The Dark Angel (original title Johannes Angelos) is a novel by Finnish author Mika Waltari about a hopeless love affair and the Fall of Constantinople. The Finnish version was originally published in 1952, with an English edition being published in Great Britain in 1953.

Plot
The narrator is Jean Ange, alias John Angelos, born in Avignon. Prior to the events of the novel, he had been a friend of Sultan Murad II and then also of his son, Mehmed II; but once Mehmed had begun his march to Constantinople, Ange fled there.

The novel begins as Jean Ange meets Anna Notaras in Constantinople and they fall instantly in love. At first Ange is unaware of her identity, but later he realises she is the daughter of megas doux Lucas Notaras.

Ange is committed to fight to the death on the side of the Christians against the Islamic Ottoman forces.
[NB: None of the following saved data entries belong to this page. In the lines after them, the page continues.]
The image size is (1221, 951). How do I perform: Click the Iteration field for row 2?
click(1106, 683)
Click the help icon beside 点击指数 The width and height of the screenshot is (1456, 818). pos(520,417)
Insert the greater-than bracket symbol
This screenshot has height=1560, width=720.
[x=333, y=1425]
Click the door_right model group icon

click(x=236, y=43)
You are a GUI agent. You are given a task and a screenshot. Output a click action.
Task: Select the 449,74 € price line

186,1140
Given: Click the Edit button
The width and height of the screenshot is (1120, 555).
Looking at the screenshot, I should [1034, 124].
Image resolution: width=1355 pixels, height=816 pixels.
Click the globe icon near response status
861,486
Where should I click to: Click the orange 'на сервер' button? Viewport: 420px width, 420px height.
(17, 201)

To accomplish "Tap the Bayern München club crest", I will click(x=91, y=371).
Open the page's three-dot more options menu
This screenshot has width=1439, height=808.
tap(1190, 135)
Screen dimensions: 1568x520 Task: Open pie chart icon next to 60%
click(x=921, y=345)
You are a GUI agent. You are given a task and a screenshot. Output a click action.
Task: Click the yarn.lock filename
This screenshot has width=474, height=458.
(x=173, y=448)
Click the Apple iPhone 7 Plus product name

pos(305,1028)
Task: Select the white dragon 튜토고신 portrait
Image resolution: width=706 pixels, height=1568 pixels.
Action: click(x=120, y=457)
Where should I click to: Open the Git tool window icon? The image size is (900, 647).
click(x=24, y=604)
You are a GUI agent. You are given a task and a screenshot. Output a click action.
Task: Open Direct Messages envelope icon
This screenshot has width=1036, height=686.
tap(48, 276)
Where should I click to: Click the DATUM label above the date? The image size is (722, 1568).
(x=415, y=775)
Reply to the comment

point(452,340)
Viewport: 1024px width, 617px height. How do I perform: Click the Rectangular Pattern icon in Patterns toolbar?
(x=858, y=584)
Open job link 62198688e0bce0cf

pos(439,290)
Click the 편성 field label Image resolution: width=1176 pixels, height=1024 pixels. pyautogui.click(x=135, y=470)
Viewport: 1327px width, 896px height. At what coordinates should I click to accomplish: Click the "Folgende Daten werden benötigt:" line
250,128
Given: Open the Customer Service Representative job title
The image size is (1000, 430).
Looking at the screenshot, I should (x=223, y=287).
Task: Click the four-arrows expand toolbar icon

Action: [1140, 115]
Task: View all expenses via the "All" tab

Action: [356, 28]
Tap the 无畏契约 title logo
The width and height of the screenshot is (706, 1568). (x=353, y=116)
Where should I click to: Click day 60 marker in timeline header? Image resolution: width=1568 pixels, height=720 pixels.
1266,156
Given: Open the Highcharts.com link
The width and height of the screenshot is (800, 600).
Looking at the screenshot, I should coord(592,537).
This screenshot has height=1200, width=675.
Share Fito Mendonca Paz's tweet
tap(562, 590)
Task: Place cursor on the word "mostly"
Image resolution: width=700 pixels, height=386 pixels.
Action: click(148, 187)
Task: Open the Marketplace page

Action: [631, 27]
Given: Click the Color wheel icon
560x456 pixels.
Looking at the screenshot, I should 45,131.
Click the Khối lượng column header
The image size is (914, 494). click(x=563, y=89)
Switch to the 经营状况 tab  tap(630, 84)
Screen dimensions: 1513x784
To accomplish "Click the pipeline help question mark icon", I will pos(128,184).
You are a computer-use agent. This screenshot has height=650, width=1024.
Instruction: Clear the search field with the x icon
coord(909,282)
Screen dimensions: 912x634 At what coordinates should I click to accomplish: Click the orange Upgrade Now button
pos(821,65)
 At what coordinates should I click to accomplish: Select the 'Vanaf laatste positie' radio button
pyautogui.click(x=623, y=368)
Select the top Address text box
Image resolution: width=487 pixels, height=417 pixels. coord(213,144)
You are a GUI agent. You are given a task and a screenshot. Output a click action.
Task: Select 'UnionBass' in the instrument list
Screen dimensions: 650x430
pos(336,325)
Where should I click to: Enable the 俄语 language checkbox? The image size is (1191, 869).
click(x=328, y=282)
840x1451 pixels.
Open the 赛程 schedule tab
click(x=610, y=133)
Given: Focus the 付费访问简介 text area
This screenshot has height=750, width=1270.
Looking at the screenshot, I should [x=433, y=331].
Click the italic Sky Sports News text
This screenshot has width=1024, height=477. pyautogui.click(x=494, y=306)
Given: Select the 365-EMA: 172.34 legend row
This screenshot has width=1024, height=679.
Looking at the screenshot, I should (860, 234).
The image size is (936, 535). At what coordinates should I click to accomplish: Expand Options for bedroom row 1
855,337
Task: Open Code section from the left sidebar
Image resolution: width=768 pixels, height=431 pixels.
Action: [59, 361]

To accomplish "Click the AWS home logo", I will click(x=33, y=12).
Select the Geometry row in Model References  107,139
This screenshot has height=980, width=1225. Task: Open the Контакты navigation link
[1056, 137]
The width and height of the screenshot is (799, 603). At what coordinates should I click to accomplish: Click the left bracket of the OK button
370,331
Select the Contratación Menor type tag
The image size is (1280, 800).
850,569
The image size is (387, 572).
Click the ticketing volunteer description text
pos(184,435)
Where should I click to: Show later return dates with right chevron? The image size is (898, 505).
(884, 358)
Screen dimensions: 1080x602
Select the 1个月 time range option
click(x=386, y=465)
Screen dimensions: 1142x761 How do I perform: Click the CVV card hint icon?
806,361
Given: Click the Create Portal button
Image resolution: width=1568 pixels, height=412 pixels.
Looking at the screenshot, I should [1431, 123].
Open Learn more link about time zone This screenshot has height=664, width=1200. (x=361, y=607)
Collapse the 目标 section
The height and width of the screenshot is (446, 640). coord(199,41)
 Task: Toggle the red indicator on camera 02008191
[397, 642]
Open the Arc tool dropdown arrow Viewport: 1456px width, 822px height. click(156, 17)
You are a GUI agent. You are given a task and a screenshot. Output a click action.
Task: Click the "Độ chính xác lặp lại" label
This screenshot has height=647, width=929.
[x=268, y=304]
Nevertheless, his prior relationship with Mehmed earns him constant distrust from both Latin and Greek Christians.

Eventually Jean Ange is revealed as a rightful heir of Byzantine emperors, although he has no interest in power. Constantinople ultimately falls under Mehmed's attack, Anna dies while in the disguise of a soldier, and Jean is tortured to death by Mehmed.

Research and writing
The novel, written in a diary format, was inspired by a real diary by Niccolò Barbaro describing the 1453 siege of Constantinople. The character of Angelos especially had his basis on a marginal note in red ink mentioning a Greek traitor for the Turks by the name of Angelo Zacaria. Scholar Panu Rajala visited Biblioteca Nazionale Marciana, which held both a copy and the original, and read from the checkout list that Mika Waltari was the fourth one to be allowed to examine the book, on 7 November 1952.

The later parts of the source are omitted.